Work to complete: Copy out the listing below word for word, starting at the line that has "Task: Open the 设置 player settings options" and ending after the line that has "(x=149, y=125)". Leave the pictures out of your copy.
..........
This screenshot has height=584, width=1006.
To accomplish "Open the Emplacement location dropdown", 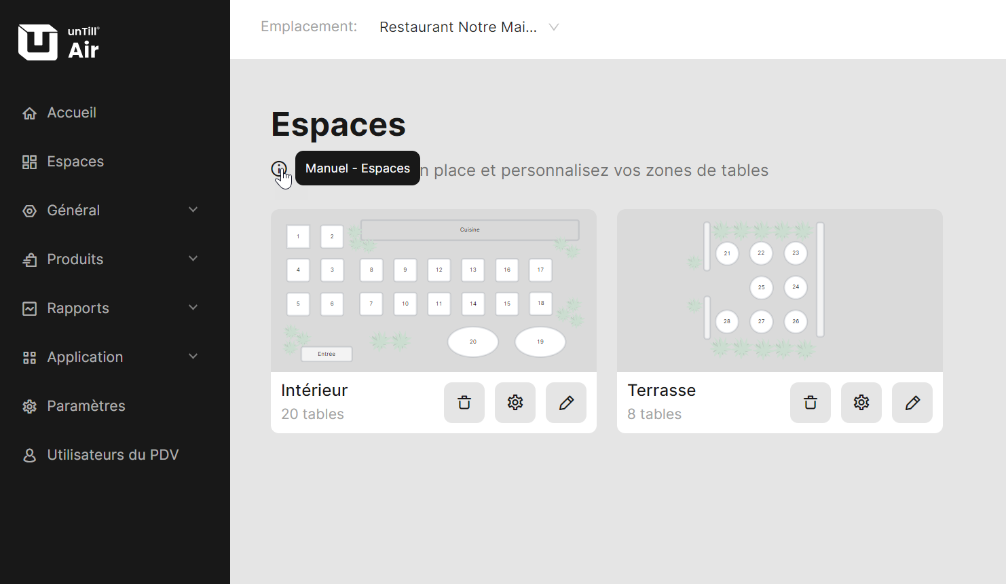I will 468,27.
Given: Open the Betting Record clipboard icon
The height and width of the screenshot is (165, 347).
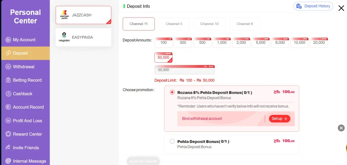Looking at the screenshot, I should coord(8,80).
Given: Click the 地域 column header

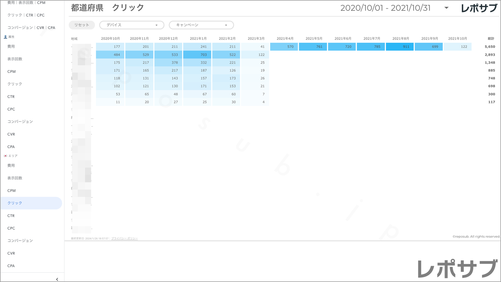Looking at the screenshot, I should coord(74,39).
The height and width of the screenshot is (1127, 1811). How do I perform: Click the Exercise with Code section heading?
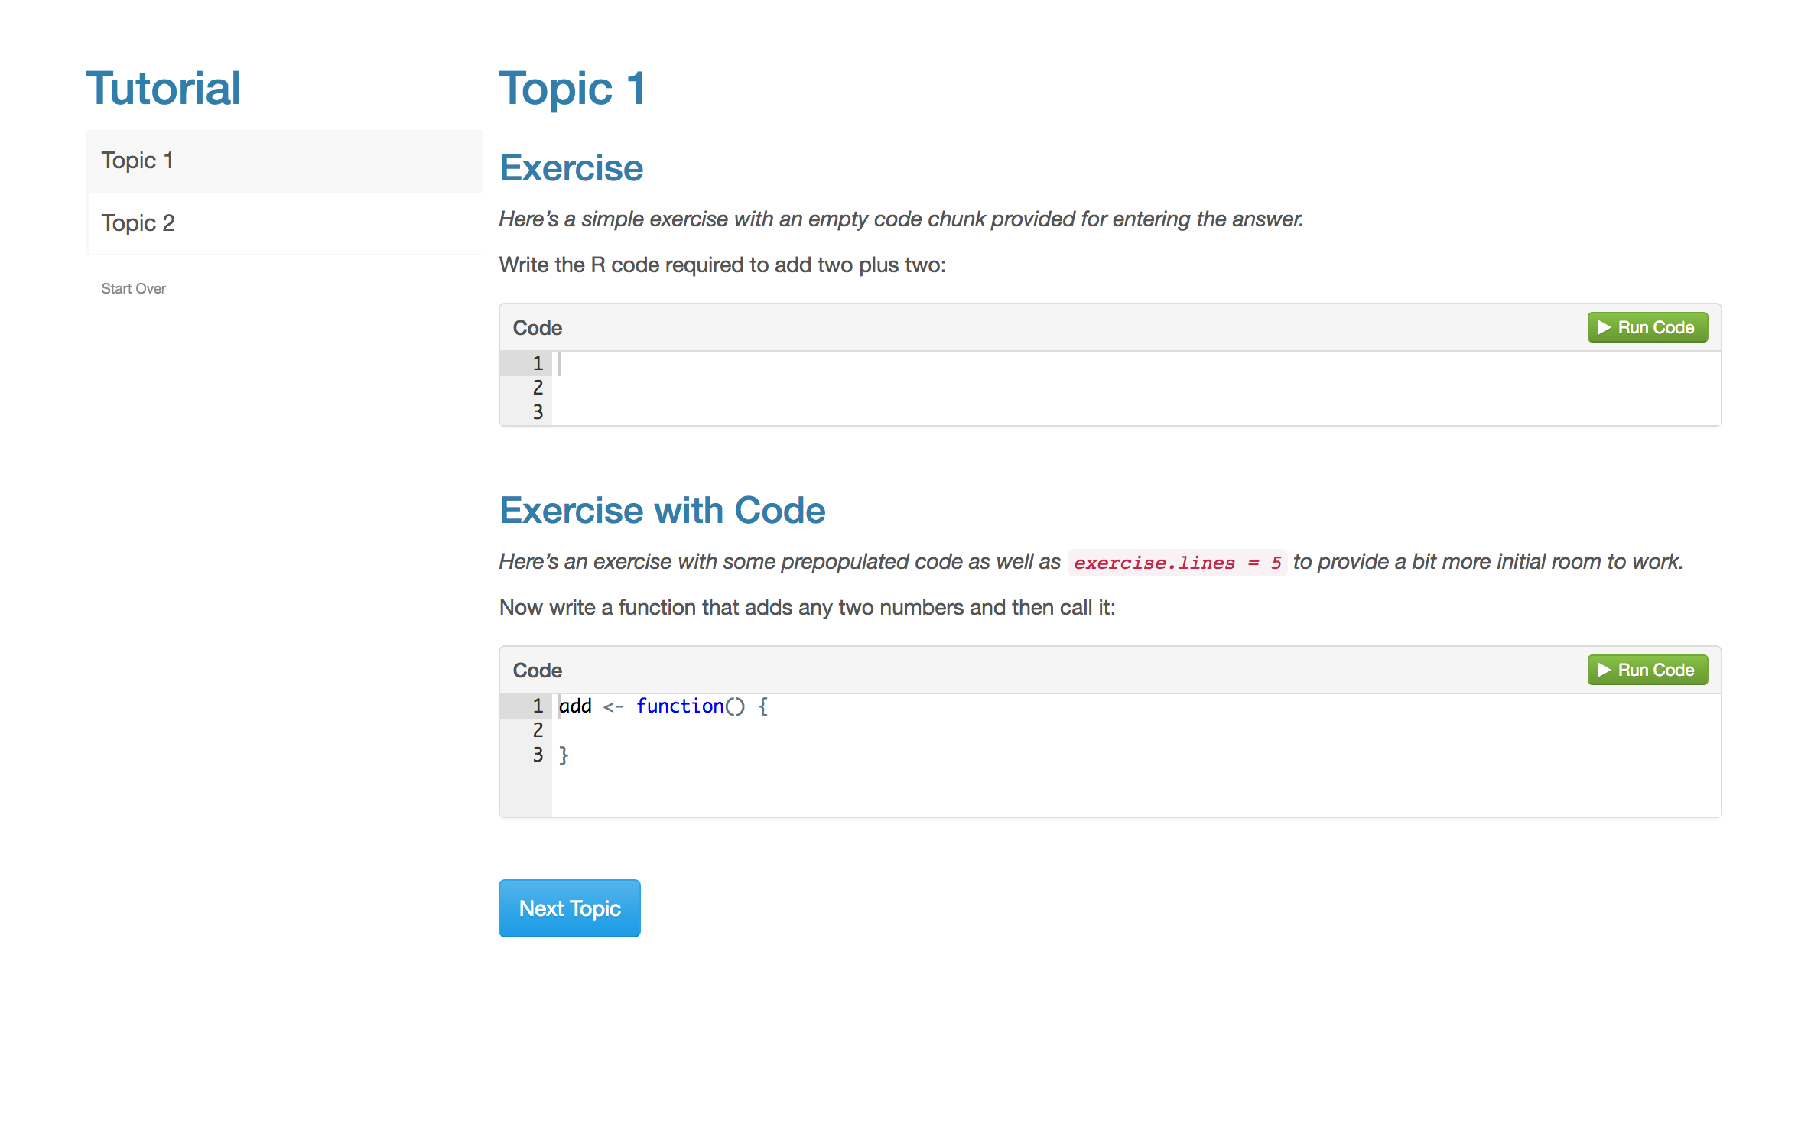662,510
..........
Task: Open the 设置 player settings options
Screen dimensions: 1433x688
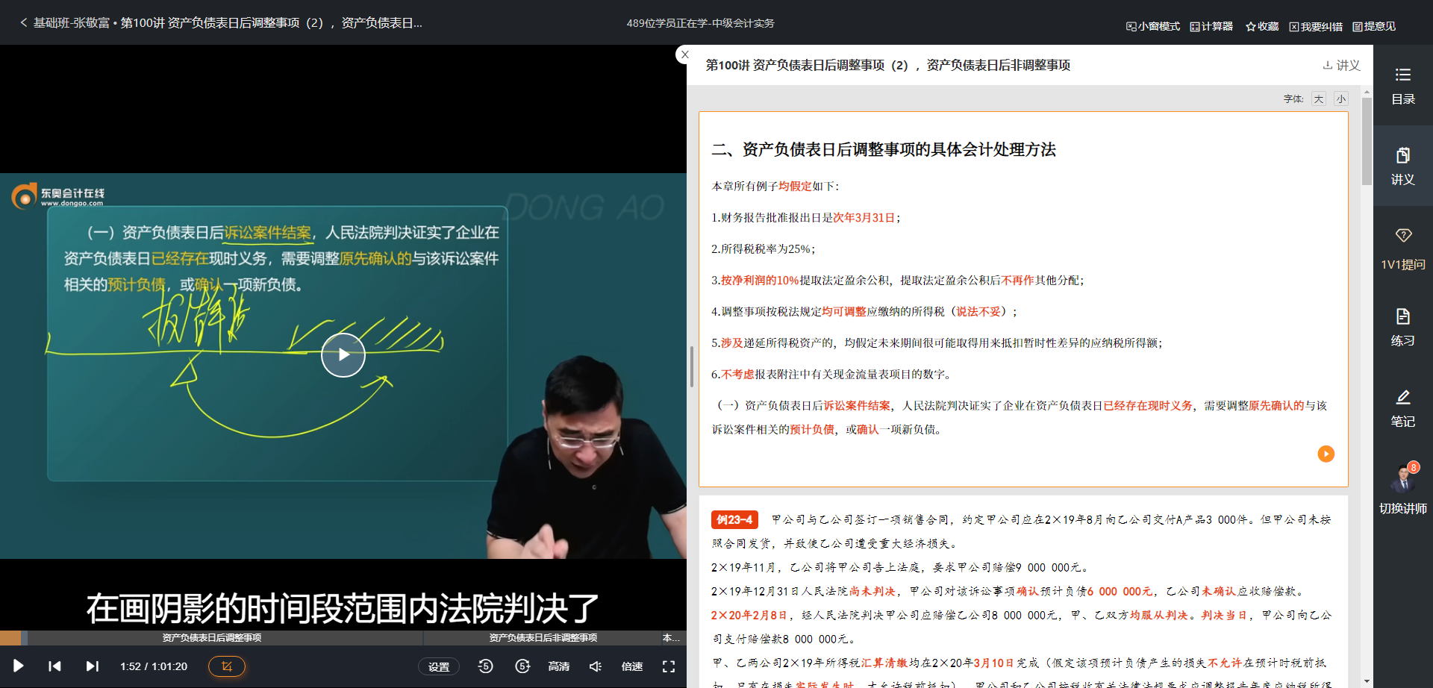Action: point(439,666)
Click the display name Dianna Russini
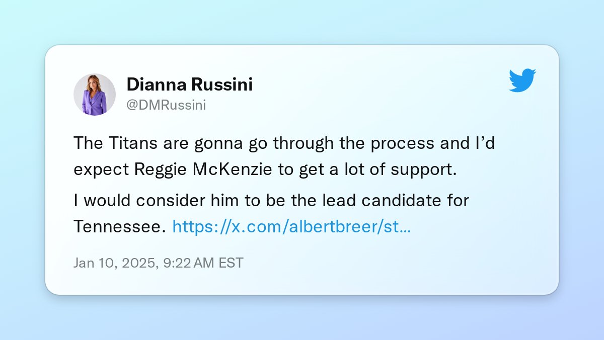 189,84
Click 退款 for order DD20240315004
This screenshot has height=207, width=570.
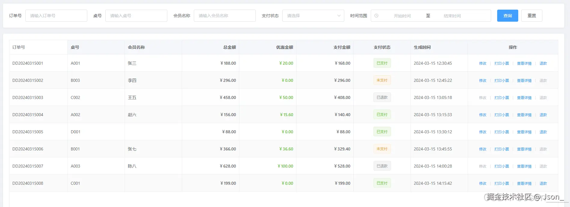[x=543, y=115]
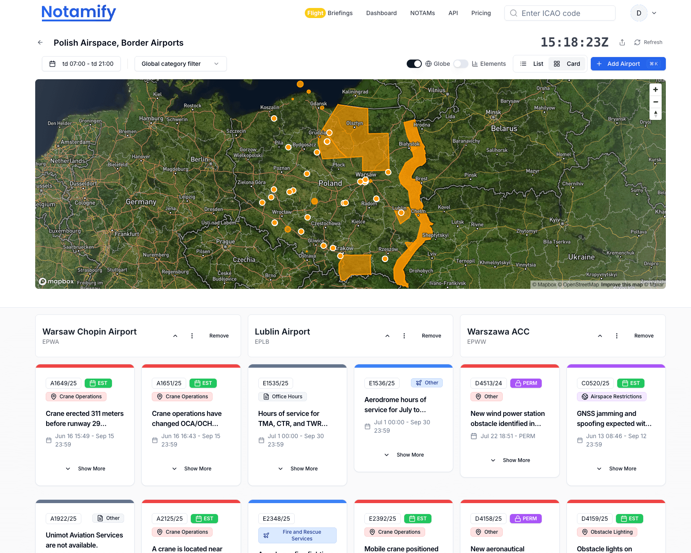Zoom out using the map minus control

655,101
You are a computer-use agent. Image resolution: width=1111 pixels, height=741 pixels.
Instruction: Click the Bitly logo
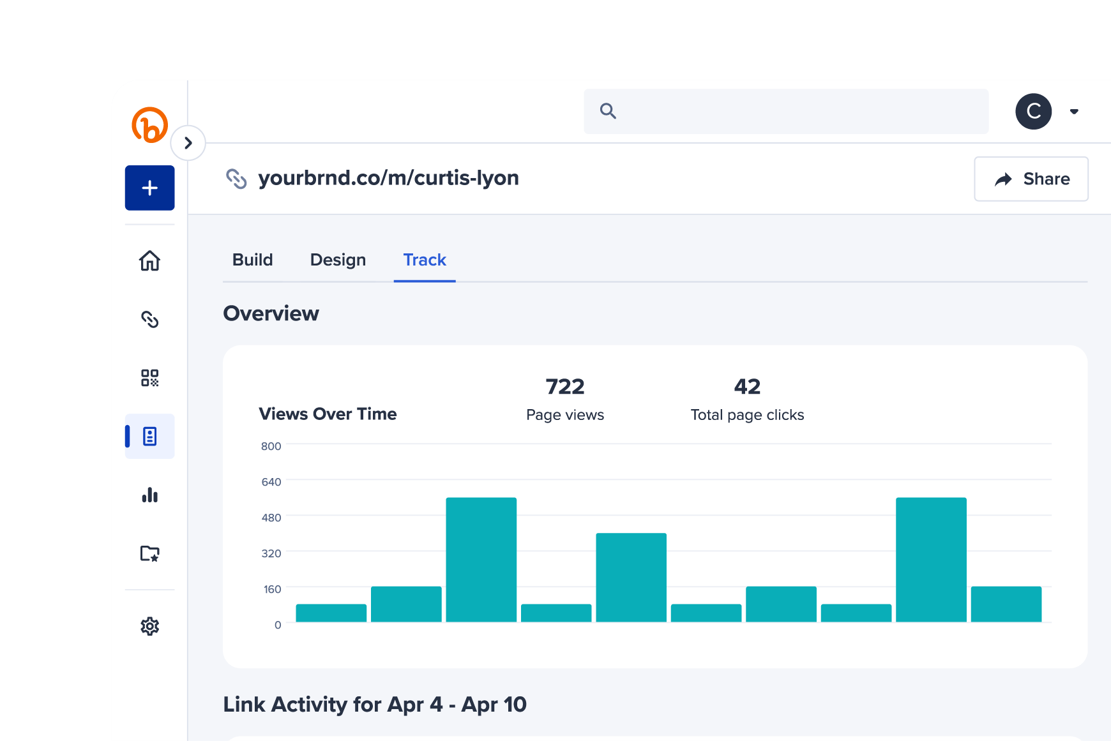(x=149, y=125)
..........
Task result:
Task: Open the 设置 player settings options
Screen dimensions: 1433x688
Action: point(439,666)
Click the display name Dianna Russini
 189,84
Click 退款 for order DD20240315004
This screenshot has height=207, width=570.
[x=543, y=115]
Zoom out using the map minus control

655,101
You are a computer-use agent. Image resolution: width=1111 pixels, height=741 pixels.
Instruction: Click the Bitly logo
(x=149, y=125)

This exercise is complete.